Tout à coup, elle lui prend la main.
 
— Tu le regrettes.
 
— Oh ! oui !
 
— Georges, dit-elle, mon Georges, écoute !… — Sa
voix retrouve les accents reconnus, la câlinerie berçante
de la jeunesse. — Georges, c’est dur, c’est très
dur, mais nous pouvions être plus malheureux. Dans
les impénétrables desseins de Dieu, rien ne peut être
inutile. Nous n’avons pas joui du cher petit, nous
n’avons pas eu l’ineffable joie et la fierté de le voir
grandir ; d’en faire un homme, mais nous lui devons
quand même d’avoir connu un pur bonheur. En
l’espérant, en l’attendant, en le faisant vivre devant
nous d’une imaginaire existence, nous avons été
vraiment père et mère ; il nous a donné la douceur
de l’aimer. Et puis ; comment te le dirais-je ? — avant
l’heure où je l’ai senti vivre en moi l’être venu de
toi-même, je t’aimais mon Georges, mais d’un cœur
puéril, j’ignorais encore la plénitude délicieuse du
complet amour.
 
==[[Page:Tinayre (Doré) - Les Chaussons bleus, paru dans Le Monde Illustré, 27-08-1892.djvu/10]]==
 
Avec l’enfant de notre tendresse, quelque chose a
tressailli dans ma chair et dans mon âme, — pour
toi. Va, malgré tout, il avait sa mission à remplir sur
la terre, notre fils à jamais inconnu ; il devait sceller
notre union par une espérance et par une commune
douleur.
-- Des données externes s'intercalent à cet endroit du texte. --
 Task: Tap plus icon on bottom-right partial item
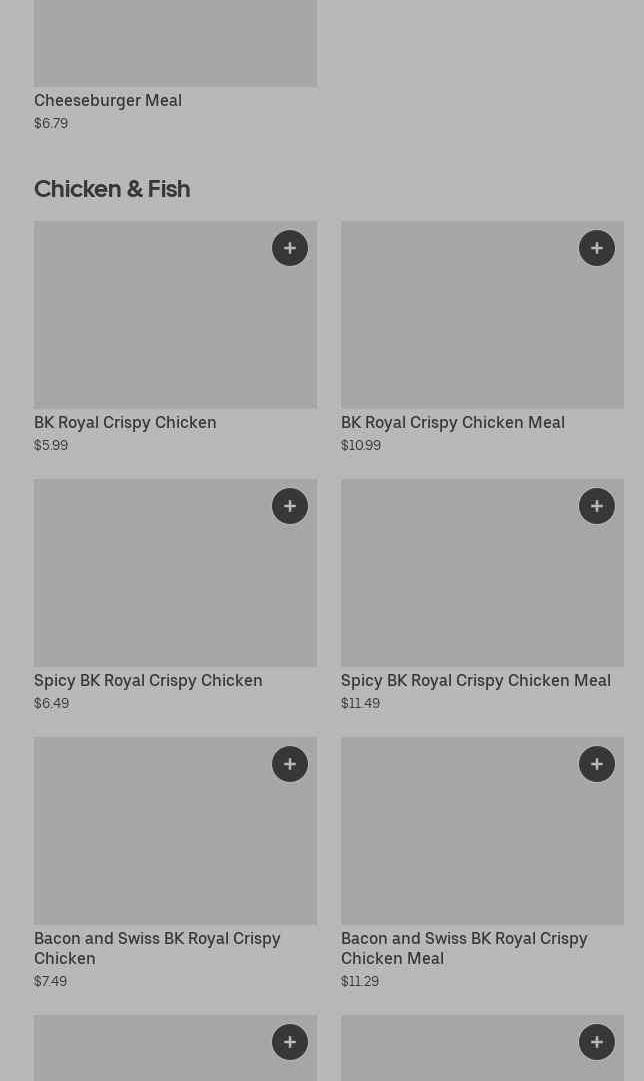596,1042
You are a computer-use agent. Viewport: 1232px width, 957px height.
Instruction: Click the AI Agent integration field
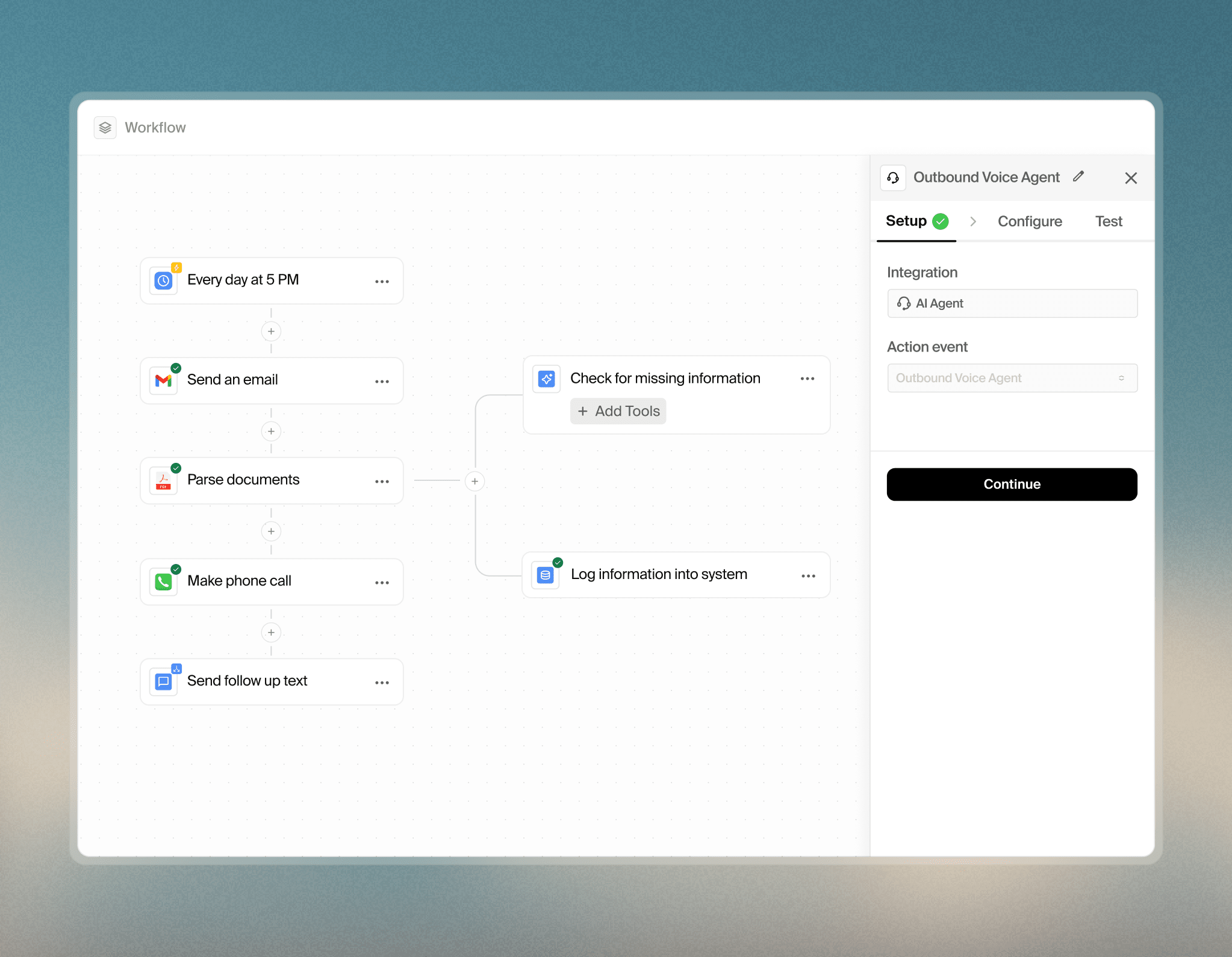click(x=1012, y=303)
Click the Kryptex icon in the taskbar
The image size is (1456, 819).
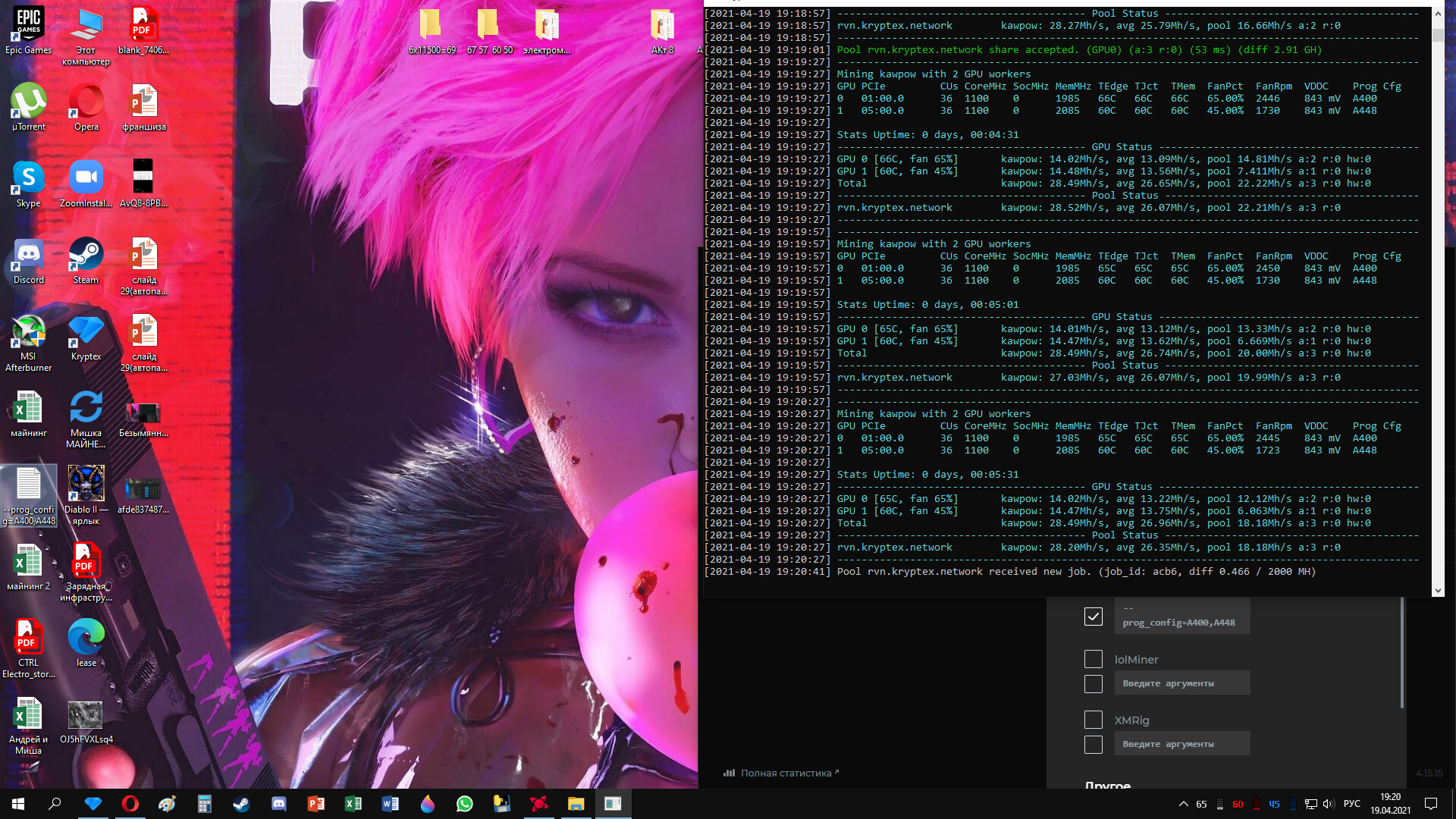pyautogui.click(x=93, y=804)
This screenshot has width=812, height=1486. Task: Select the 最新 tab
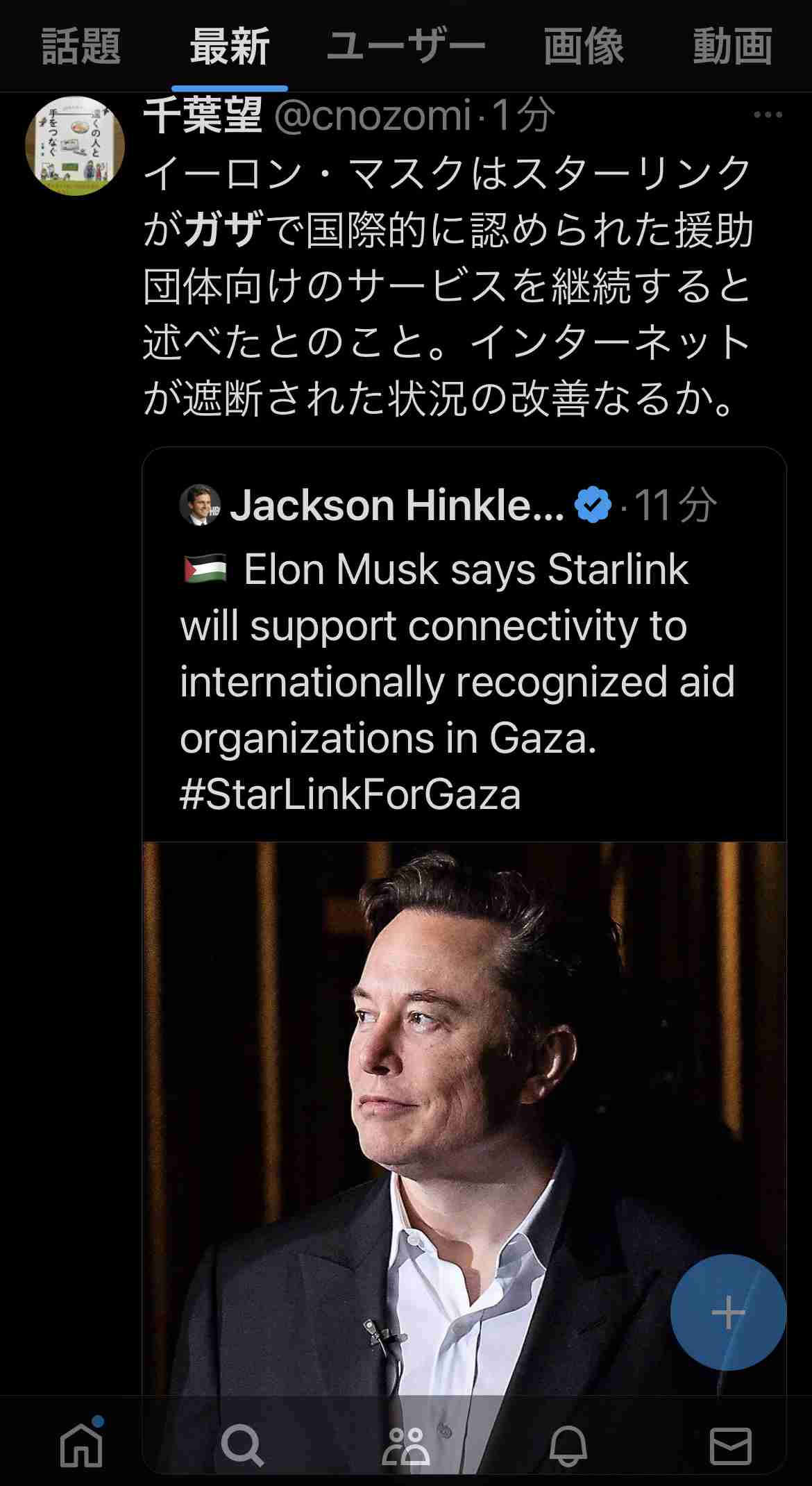[230, 47]
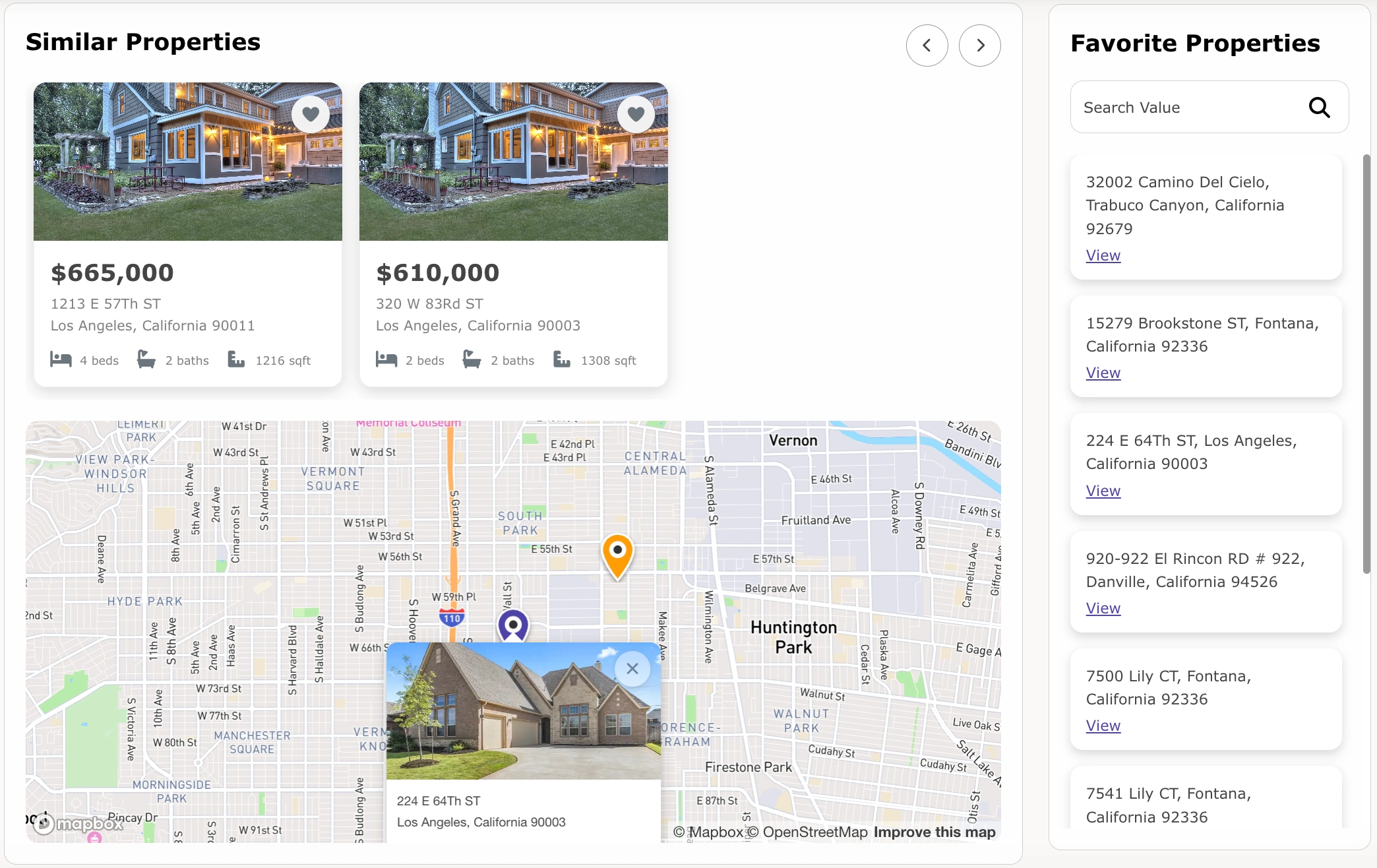1377x868 pixels.
Task: Click the search magnifier icon in Favorite Properties
Action: click(x=1320, y=107)
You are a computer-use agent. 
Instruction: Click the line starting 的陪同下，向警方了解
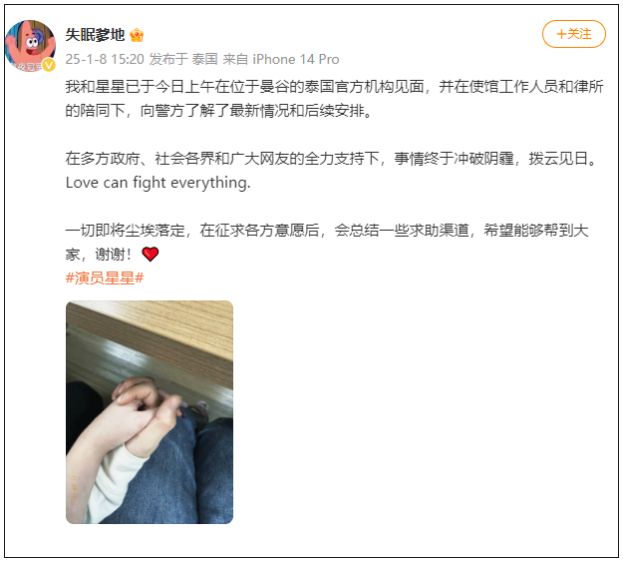(219, 110)
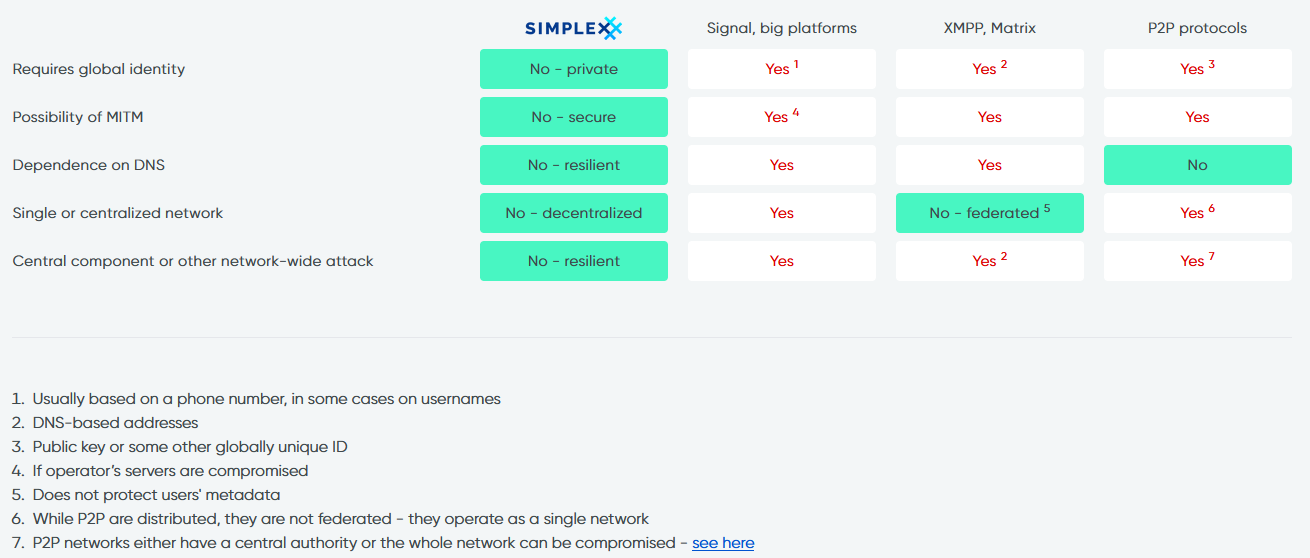Viewport: 1310px width, 558px height.
Task: Click the 'Dependence on DNS' row label
Action: [89, 165]
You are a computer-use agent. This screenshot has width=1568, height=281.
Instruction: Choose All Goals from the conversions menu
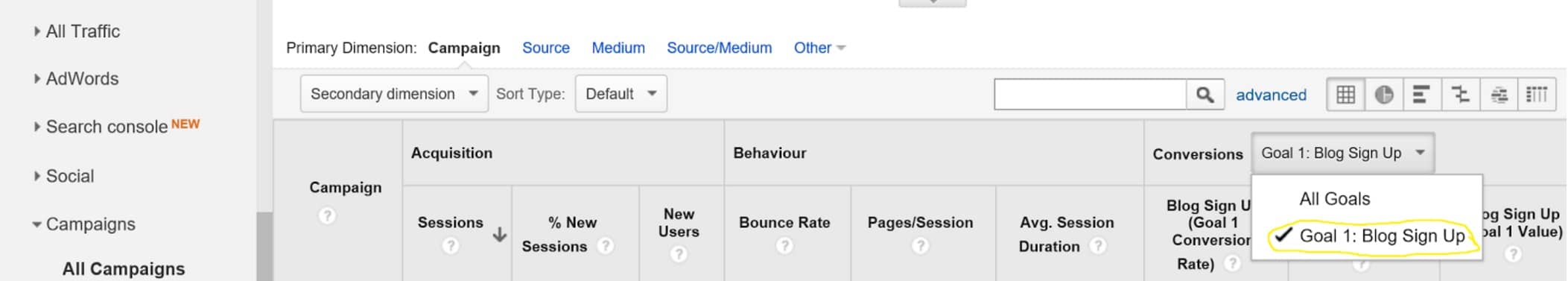click(1334, 199)
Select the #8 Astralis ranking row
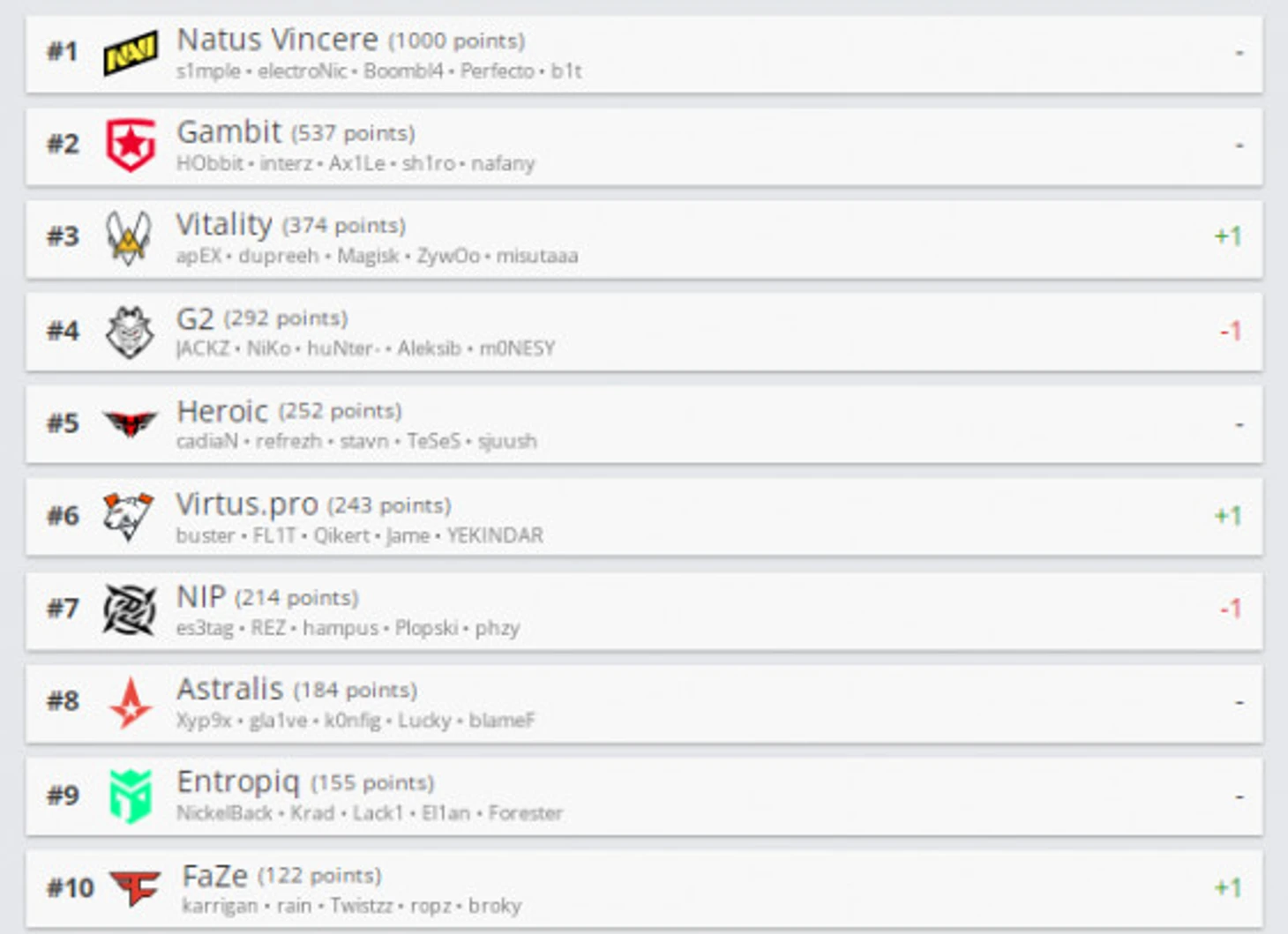 tap(644, 703)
Nous nous chérissions en l’attendant ; en le
perdant, dans cette agonie de douleur, nous nous
sommes mieux aimés encore…
 
— C’est vrai… peut-être.
 
Et lentement :
 
— Il vaut mieux n’y plus penser, Marie… À quoi
bon garder les inutiles reliques d’un rêve détruit ?…
Ce petit chausson bleu nous mettait jadis le sourire
aux lèvres… Vois, j’ai des larmes dans les yeux…
 
— Je comprends, soupire-t-elle.
 
Comme la nuit vient vite ! la chambre est non plus
grise, mais tout à fait noire maintenant, toute pleine
de la mélancolie de l’automne et du soir. Les reflets
rouges du foyer dansent au plafond, mais de tous les
côtés semblent surgir de grandes ombres qui montent,
montent sur les murailles ; mangeant le cercle
rétréci des clartés. Les mains des vieux amants se
cherchent et s’unissent, leurs fronts mal résignés
penchent plus bas et voici qu’ils pleurent devant le
feu mourant où se consume la dernière épave de
leur jeunesse, avec les petits chaussons bleus.